BRONI.Sulla svolta-amianto parla ora Vittorio Braga, presidente della commissione speciale per la bonifica Fibronit: «Troppe voci politiche stanno entrando in gioco per interesse di parte e non per l'interesse comune dei cittadini. Lo ripeto ancora una volta: a Broni noi abbiamo bisogno che venga finanziata la bonifica dell'ex area Fibronit e che poi questa venga inderogabilmente ceduta gratuitamente al comune di Broni come rimborso sociale. Tutte le altre azioni legali, mediche e legislative devono viaggiare su binari diversi». Quindi l'invito ufficiale è quello di non politicizzare un problema tanto importante: «Se le richieste del Comune di Broni (quindi la certezza del finanziamento dell'intera bonifica per circa 25 milioni di euro) non venissero ascoltate, le colpe sono attribuibili tanto al centrodestra come al centrosinistra, visto il continuo alternarsi dei governi.
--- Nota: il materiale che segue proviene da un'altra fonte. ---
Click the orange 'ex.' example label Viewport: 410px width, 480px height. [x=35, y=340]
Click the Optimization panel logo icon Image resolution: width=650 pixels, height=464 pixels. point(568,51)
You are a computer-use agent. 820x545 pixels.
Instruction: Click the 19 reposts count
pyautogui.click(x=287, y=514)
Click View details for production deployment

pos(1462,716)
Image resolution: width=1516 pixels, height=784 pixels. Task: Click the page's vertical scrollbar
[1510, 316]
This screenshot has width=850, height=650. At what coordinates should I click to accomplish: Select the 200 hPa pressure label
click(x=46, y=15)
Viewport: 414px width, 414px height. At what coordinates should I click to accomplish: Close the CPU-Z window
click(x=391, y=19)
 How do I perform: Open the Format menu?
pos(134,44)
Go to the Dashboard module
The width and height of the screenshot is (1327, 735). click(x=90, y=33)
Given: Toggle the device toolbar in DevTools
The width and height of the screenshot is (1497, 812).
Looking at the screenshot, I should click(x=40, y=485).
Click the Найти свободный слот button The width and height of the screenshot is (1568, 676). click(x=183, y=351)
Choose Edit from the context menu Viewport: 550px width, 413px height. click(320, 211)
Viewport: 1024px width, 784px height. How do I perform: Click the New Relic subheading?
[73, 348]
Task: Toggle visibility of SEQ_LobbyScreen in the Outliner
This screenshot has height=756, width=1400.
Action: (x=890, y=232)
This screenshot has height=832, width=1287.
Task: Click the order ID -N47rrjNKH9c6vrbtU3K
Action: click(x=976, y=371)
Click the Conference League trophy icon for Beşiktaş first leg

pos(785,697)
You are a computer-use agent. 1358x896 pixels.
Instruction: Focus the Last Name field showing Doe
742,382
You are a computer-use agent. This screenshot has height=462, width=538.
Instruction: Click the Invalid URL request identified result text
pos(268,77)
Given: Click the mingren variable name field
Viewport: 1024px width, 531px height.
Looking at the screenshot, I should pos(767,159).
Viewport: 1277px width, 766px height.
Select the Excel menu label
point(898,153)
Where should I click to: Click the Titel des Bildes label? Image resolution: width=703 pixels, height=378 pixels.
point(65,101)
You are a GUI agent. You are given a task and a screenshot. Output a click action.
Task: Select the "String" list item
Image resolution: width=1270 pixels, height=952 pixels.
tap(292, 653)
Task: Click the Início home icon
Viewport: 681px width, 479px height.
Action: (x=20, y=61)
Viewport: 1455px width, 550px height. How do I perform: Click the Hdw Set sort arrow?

Io invito i miei concittadini a non dividersi in queste diatribe ma a restare uniti in un unico percorso pretendendo giustizia legale, sociale e morale».
L'invito di Vittorio Braga è anche quello di adottare un comportamento simile a quello dell'associazione vittime amianto nazionale italiana che, senza colorazione politica ha, come unico obiettivo, di battersi per la verità con ogni mezzo legale e con la consapevolezza di essere disinteressatamente dalla parte dei cittadini.